■ PROBLEM DETAILS ■
Every entry that follows should be written out again exactly.

(MATERIAL FOR THIS EXERCISE begins)

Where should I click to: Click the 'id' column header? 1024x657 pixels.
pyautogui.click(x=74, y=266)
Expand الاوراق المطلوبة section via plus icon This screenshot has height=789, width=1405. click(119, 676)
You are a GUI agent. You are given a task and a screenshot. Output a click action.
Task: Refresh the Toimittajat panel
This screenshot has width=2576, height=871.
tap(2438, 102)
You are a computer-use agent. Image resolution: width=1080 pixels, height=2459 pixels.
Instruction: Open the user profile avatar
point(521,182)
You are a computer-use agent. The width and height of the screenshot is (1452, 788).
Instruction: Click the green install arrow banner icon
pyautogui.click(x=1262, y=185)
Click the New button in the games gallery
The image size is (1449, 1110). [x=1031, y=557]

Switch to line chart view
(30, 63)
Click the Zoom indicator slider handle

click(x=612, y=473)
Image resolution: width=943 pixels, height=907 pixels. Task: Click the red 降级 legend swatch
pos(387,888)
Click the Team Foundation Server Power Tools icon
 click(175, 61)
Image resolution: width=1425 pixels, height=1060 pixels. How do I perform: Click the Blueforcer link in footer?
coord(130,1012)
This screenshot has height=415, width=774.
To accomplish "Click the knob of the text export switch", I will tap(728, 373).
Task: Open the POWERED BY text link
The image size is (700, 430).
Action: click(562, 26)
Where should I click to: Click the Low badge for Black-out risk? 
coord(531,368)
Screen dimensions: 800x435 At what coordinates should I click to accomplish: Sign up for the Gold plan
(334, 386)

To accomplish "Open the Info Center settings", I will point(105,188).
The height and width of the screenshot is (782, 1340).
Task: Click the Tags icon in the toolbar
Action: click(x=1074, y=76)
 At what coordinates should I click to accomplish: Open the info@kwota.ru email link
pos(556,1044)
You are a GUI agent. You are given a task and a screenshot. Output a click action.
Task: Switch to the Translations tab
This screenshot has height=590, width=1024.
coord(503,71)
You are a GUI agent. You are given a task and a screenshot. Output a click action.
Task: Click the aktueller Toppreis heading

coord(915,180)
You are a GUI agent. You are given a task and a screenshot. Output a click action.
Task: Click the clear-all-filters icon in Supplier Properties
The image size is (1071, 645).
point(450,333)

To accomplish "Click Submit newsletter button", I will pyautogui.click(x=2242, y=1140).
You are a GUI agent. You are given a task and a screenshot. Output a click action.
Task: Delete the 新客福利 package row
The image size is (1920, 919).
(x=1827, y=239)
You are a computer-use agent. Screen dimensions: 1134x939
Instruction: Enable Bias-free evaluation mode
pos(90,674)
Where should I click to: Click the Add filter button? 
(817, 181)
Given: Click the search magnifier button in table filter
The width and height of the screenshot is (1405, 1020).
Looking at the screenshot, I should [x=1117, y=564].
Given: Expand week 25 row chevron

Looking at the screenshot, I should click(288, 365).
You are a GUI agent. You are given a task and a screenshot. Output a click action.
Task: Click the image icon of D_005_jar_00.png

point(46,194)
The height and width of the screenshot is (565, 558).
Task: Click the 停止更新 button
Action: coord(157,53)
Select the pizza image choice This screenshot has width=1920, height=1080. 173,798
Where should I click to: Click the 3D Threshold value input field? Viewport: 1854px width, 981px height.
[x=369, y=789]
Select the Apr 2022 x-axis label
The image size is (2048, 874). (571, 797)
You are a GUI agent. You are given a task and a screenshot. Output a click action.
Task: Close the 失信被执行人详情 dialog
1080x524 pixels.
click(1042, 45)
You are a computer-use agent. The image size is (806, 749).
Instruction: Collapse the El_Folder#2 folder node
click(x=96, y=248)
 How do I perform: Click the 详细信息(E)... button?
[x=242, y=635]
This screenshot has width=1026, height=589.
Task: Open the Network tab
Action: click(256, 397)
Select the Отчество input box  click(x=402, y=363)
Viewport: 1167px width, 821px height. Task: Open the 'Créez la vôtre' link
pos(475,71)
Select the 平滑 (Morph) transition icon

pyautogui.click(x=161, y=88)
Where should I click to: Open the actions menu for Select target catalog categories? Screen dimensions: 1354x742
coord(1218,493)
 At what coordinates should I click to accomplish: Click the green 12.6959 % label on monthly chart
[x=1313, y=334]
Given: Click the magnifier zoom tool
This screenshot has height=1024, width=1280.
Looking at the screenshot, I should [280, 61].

(MATERIAL FOR THIS EXERCISE ends)

■ ANSWER SECTION ■
Where should I click to: Click the 'id' column header? 1024x657 pixels.
pyautogui.click(x=74, y=266)
Expand الاوراق المطلوبة section via plus icon This screenshot has height=789, width=1405. click(119, 676)
You are a GUI agent. You are given a task and a screenshot. Output a click action.
Task: Refresh the Toimittajat panel
This screenshot has width=2576, height=871.
tap(2438, 102)
You are a computer-use agent. Image resolution: width=1080 pixels, height=2459 pixels.
Instruction: Open the user profile avatar
point(521,182)
You are a computer-use agent. The width and height of the screenshot is (1452, 788).
Instruction: Click the green install arrow banner icon
pyautogui.click(x=1262, y=185)
Click the New button in the games gallery
The image size is (1449, 1110). [x=1031, y=557]

Switch to line chart view
(30, 63)
Click the Zoom indicator slider handle

click(x=612, y=473)
Image resolution: width=943 pixels, height=907 pixels. Task: Click the red 降级 legend swatch
pos(387,888)
Click the Team Foundation Server Power Tools icon
 click(175, 61)
Image resolution: width=1425 pixels, height=1060 pixels. How do I perform: Click the Blueforcer link in footer?
coord(130,1012)
This screenshot has height=415, width=774.
To accomplish "Click the knob of the text export switch", I will tap(728, 373).
Task: Open the POWERED BY text link
The image size is (700, 430).
Action: click(562, 26)
Where should I click to: Click the Low badge for Black-out risk? 
coord(531,368)
Screen dimensions: 800x435 At what coordinates should I click to accomplish: Sign up for the Gold plan
(334, 386)

To accomplish "Open the Info Center settings", I will point(105,188).
The height and width of the screenshot is (782, 1340).
Task: Click the Tags icon in the toolbar
Action: click(x=1074, y=76)
 At what coordinates should I click to accomplish: Open the info@kwota.ru email link
pos(556,1044)
You are a GUI agent. You are given a task and a screenshot. Output a click action.
Task: Switch to the Translations tab
This screenshot has height=590, width=1024.
coord(503,71)
You are a GUI agent. You are given a task and a screenshot. Output a click action.
Task: Click the aktueller Toppreis heading

coord(915,180)
You are a GUI agent. You are given a task and a screenshot. Output a click action.
Task: Click the clear-all-filters icon in Supplier Properties
The image size is (1071, 645).
point(450,333)

To accomplish "Click Submit newsletter button", I will pyautogui.click(x=2242, y=1140).
You are a GUI agent. You are given a task and a screenshot. Output a click action.
Task: Delete the 新客福利 package row
The image size is (1920, 919).
(x=1827, y=239)
You are a computer-use agent. Screen dimensions: 1134x939
Instruction: Enable Bias-free evaluation mode
pos(90,674)
Where should I click to: Click the Add filter button? 
(817, 181)
Given: Click the search magnifier button in table filter
The width and height of the screenshot is (1405, 1020).
Looking at the screenshot, I should [x=1117, y=564].
Given: Expand week 25 row chevron

Looking at the screenshot, I should click(288, 365).
You are a GUI agent. You are given a task and a screenshot. Output a click action.
Task: Click the image icon of D_005_jar_00.png

point(46,194)
The height and width of the screenshot is (565, 558).
Task: Click the 停止更新 button
Action: coord(157,53)
Select the pizza image choice This screenshot has width=1920, height=1080. 173,798
Where should I click to: Click the 3D Threshold value input field? Viewport: 1854px width, 981px height.
[x=369, y=789]
Select the Apr 2022 x-axis label
The image size is (2048, 874). (571, 797)
You are a GUI agent. You are given a task and a screenshot. Output a click action.
Task: Close the 失信被执行人详情 dialog
1080x524 pixels.
click(1042, 45)
You are a computer-use agent. The image size is (806, 749).
Instruction: Collapse the El_Folder#2 folder node
click(x=96, y=248)
 How do I perform: Click the 详细信息(E)... button?
[x=242, y=635]
This screenshot has width=1026, height=589.
Task: Open the Network tab
Action: click(256, 397)
Select the Отчество input box  click(x=402, y=363)
Viewport: 1167px width, 821px height. Task: Open the 'Créez la vôtre' link
pos(475,71)
Select the 平滑 (Morph) transition icon

pyautogui.click(x=161, y=88)
Where should I click to: Open the actions menu for Select target catalog categories? Screen dimensions: 1354x742
coord(1218,493)
 At what coordinates should I click to accomplish: Click the green 12.6959 % label on monthly chart
[x=1313, y=334]
Given: Click the magnifier zoom tool
This screenshot has height=1024, width=1280.
Looking at the screenshot, I should [280, 61].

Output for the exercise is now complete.